Raymond Toy pushed to branch issue-139-set-filename-encoding-to-utf8 at cmucl / cmucl
Commits: 689db03d by Raymond Toy at 2022-12-10T11:45:53-08:00 Convert runtime strings to utf-16
The C runtime initializes several variables from either the environment or the command line. These are, of course, encoded in the locale, so we need to convert these strings into utf-16 format. Add `decode-runtime-strings` to do just that.
This problem showed up when installing cmucl in /tmp/αβ and trying to run lisp. We get an error when printing the herald for the core file that is being used because we call truename on the path. Since the path is encoded, we can't find the file. We need to convert the path to a utf-16 string that we can use.

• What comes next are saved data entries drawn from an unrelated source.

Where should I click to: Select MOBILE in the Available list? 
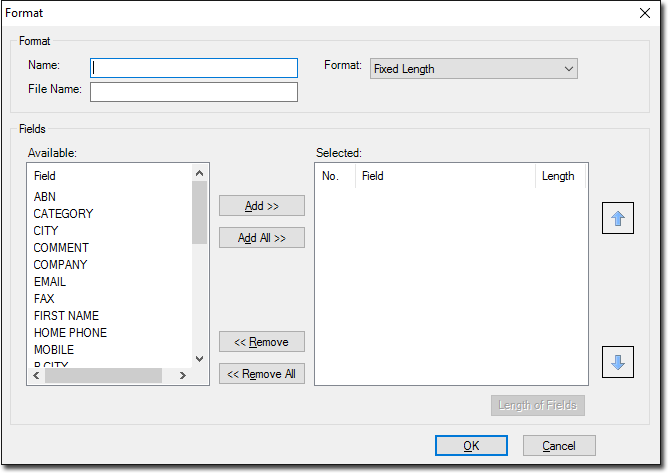(x=54, y=350)
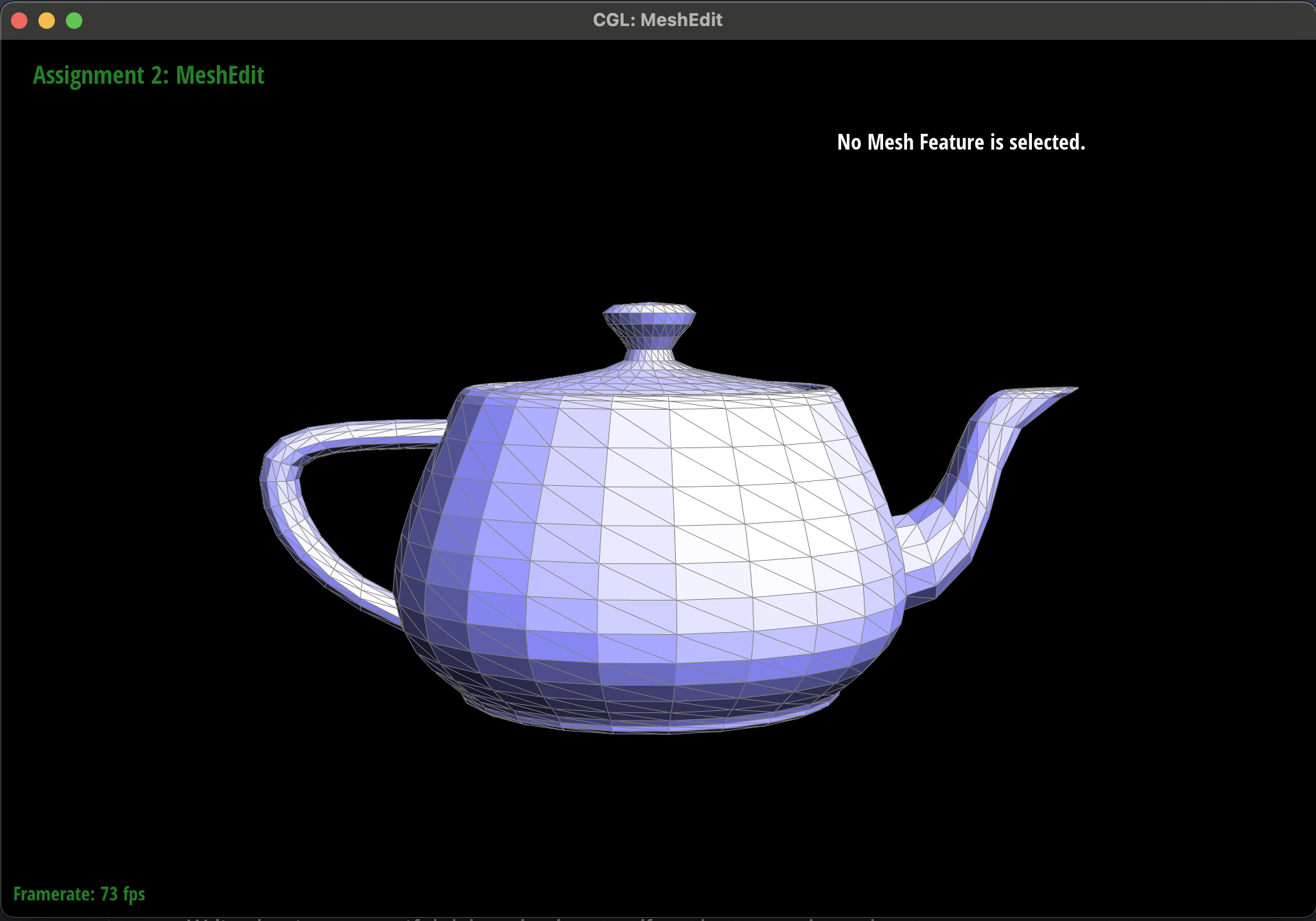Click the red close window button
The image size is (1316, 921).
[19, 21]
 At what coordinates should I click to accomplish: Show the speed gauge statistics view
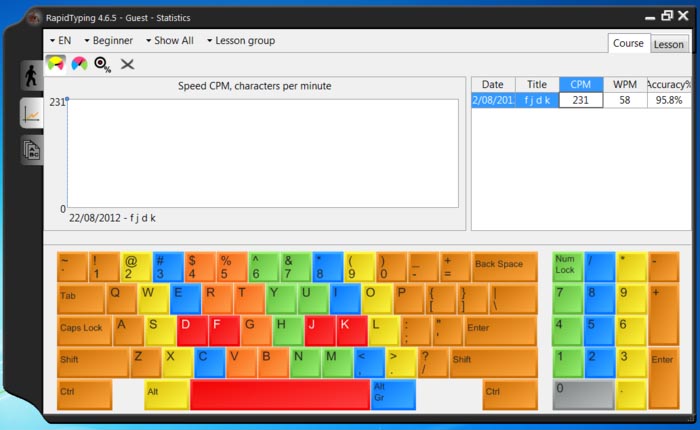(x=56, y=64)
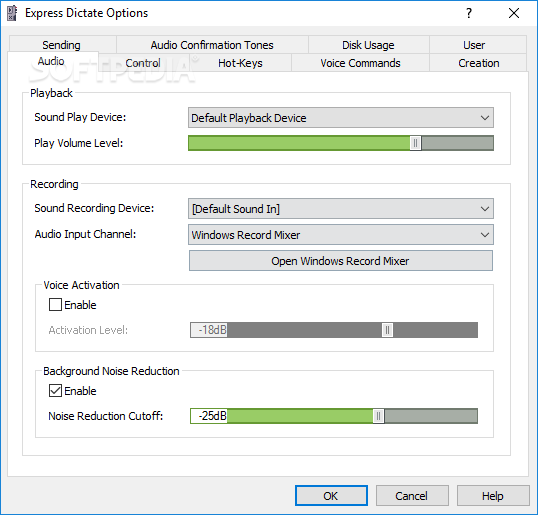Click the Noise Reduction Cutoff slider thumb
The height and width of the screenshot is (515, 538).
click(378, 416)
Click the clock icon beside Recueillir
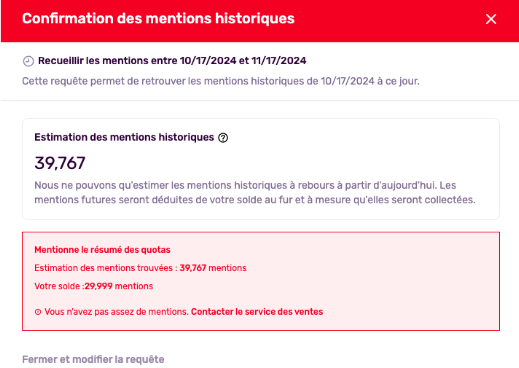Viewport: 519px width, 368px height. coord(28,61)
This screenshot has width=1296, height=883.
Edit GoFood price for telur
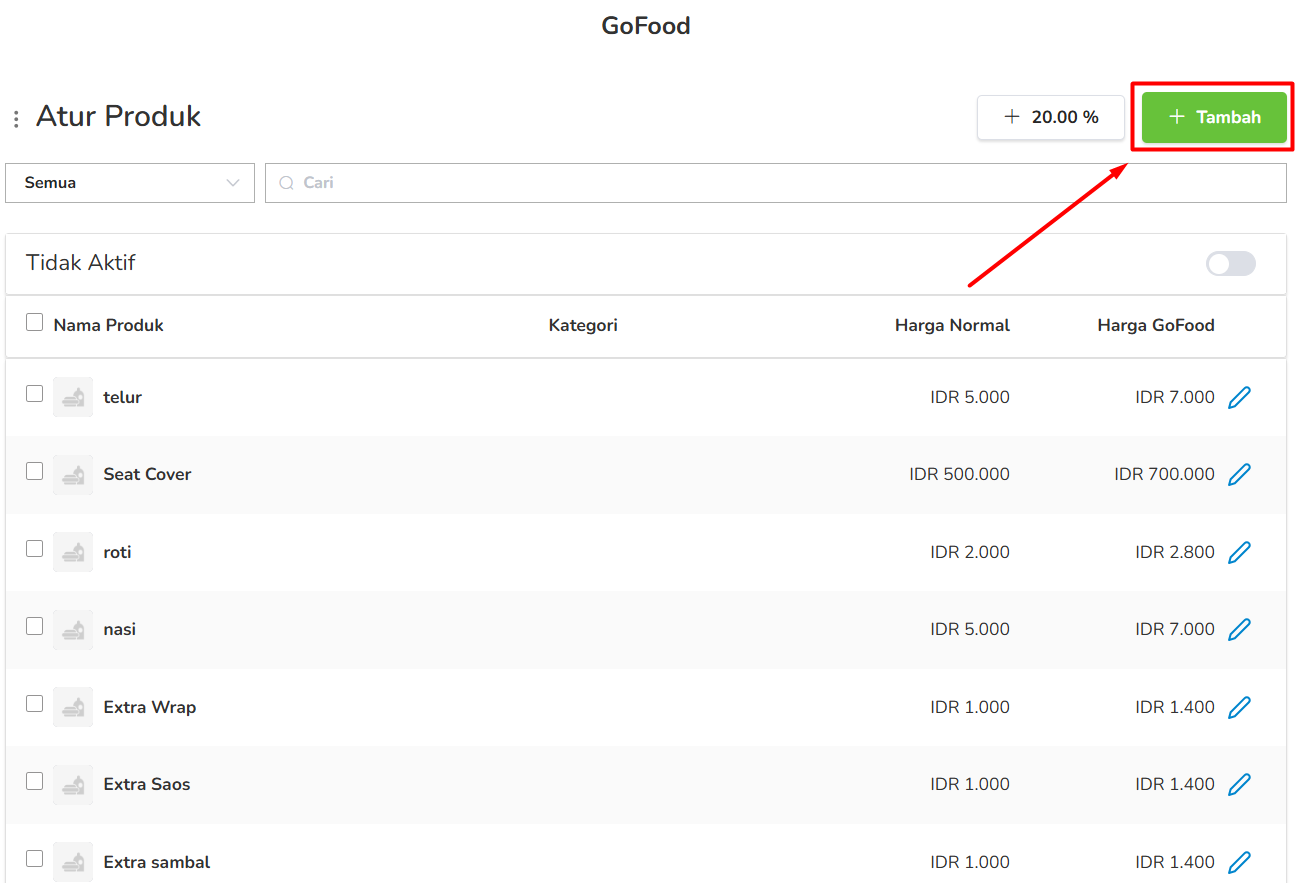[1239, 397]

- - - - - 6720015c by Raymond Toy at 2022-12-10T11:55:03-08:00 Remove lisp:: package specifer
We're in the lisp package, so we don't need the prefix.
- - - - - 234d86a7 by Raymond Toy at 2022-12-10T16:03:53-08:00 Handle decode-runtime-strings and environment more carefully.

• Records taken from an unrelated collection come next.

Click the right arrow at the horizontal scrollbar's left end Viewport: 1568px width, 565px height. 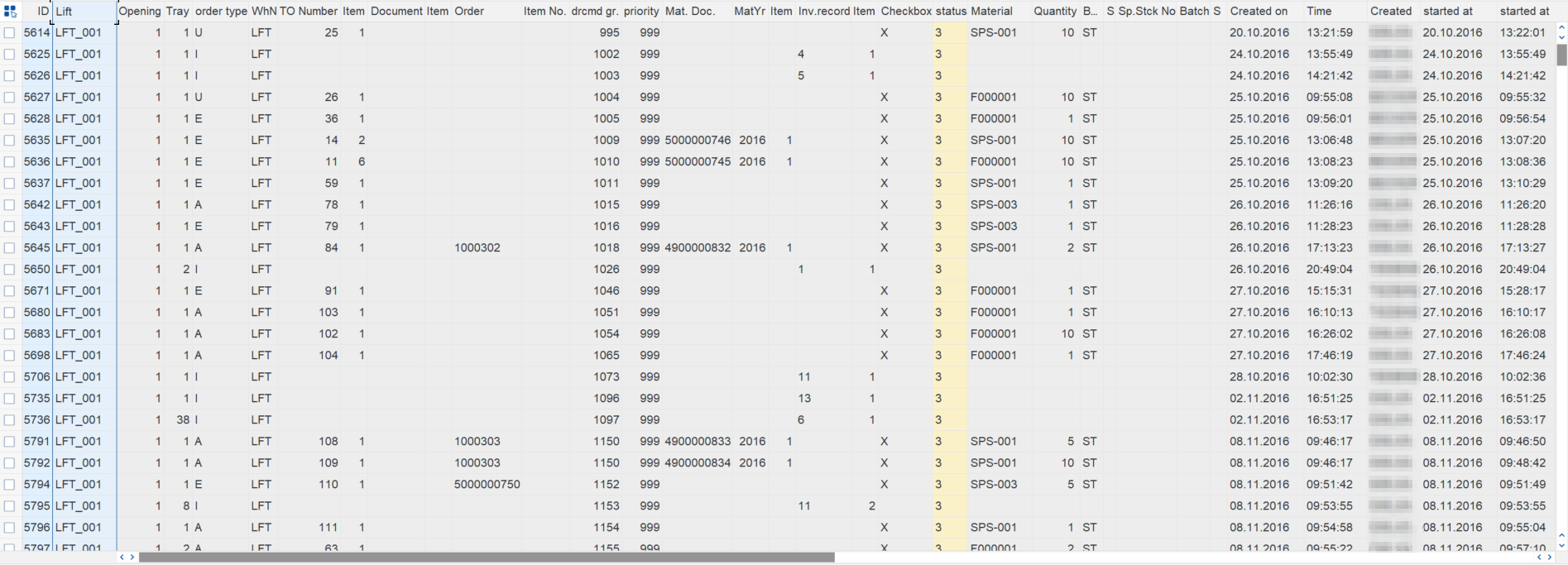(132, 558)
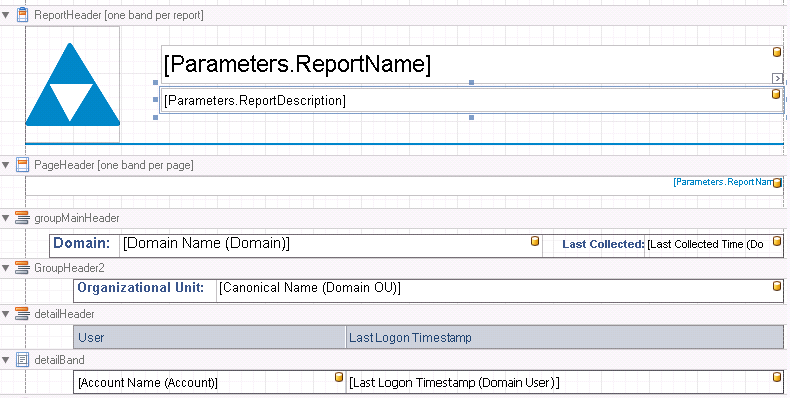This screenshot has width=790, height=398.
Task: Click the groupMainHeader band icon
Action: 22,218
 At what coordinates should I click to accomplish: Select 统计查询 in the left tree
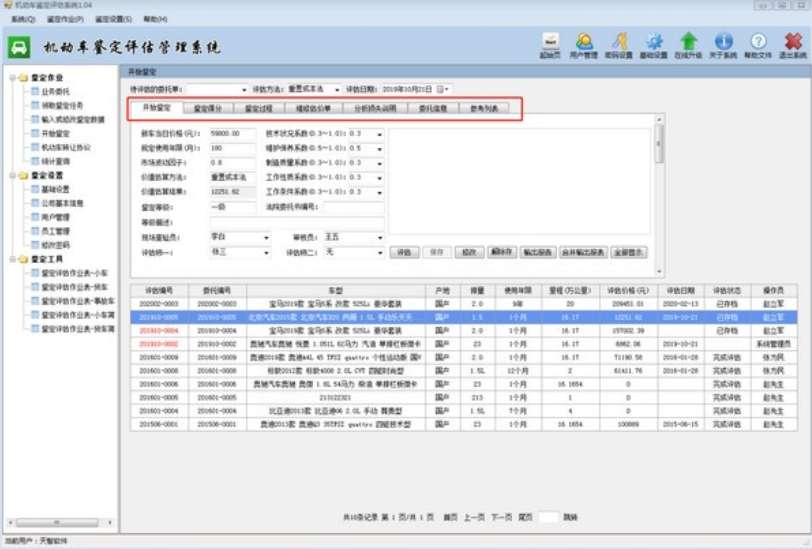click(50, 160)
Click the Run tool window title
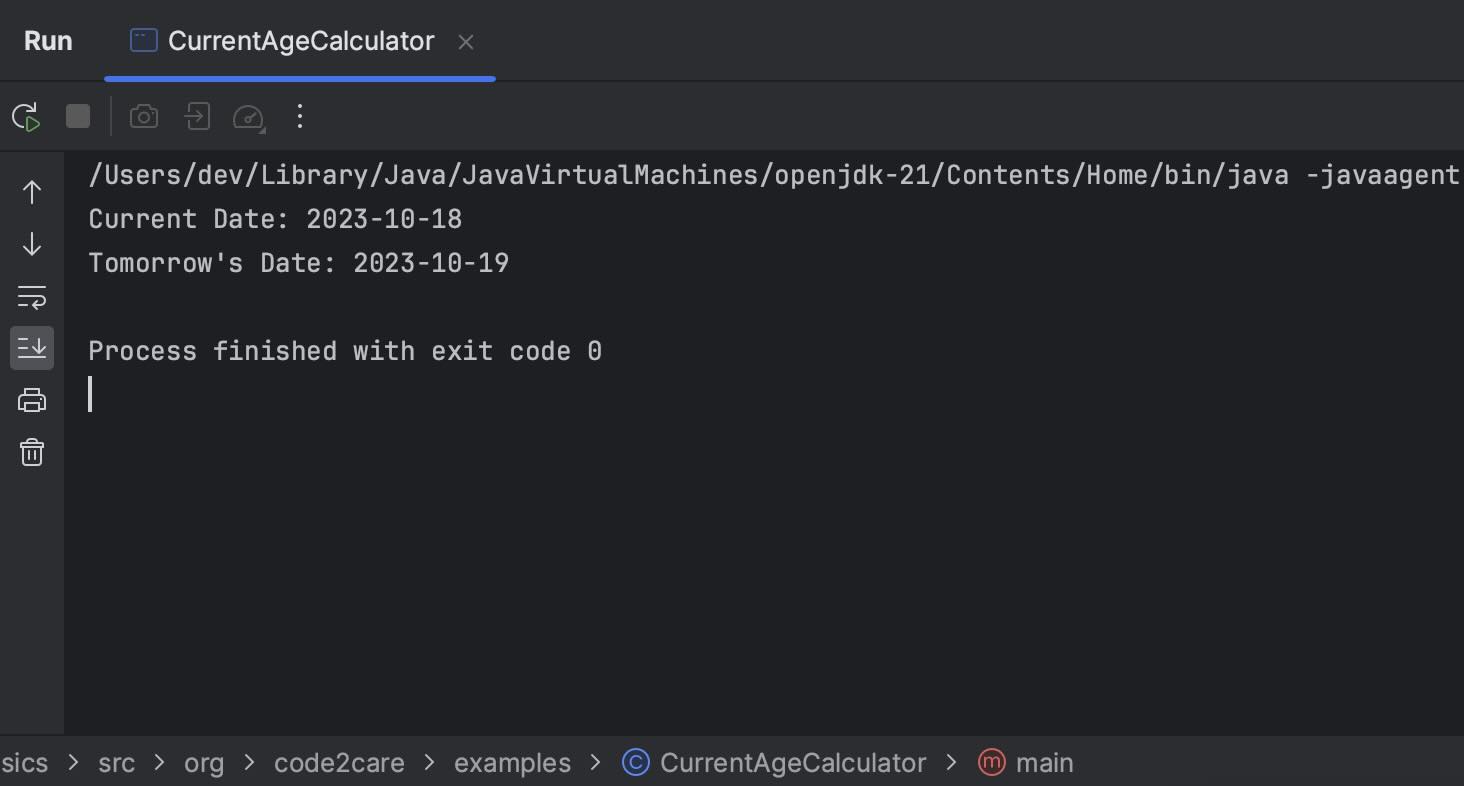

`decode-runtime-strings` needs to be more careful in converting the strings from the C runtime. For the command line parameters and the environment list, we need to use the locale when converting to Lisp strings. But `*cmucl-lib*`, `*cmucl-core-path*`, and `*unidata-path*` needs to use the file encoding to convert the C result to Lisp.
We also need to call `environment-init` after calling `decode-runtime-strings` because the strings could have changed. This important for the "library:" search-list which contains file names. Without this, the search-list is mangled so we can't find anything.
Finally, call `intl::setlocale` after the `environment-init` has been called again because `intl::setlocale` needs the paths to the pot files so the "library:" search-list has to be valid pathnames. Previously, translations could be accessed early and error out because the paths were not correct.
This was testing by installing in "/tmp/αβ" and running lisp. Before these changes, we errored out printing out the path to the core file because the path to the core file was not properly decoded. Now it works.
Then we tried `(set-system-external-format :euc-kr)`. We can find the format implementation file correctly.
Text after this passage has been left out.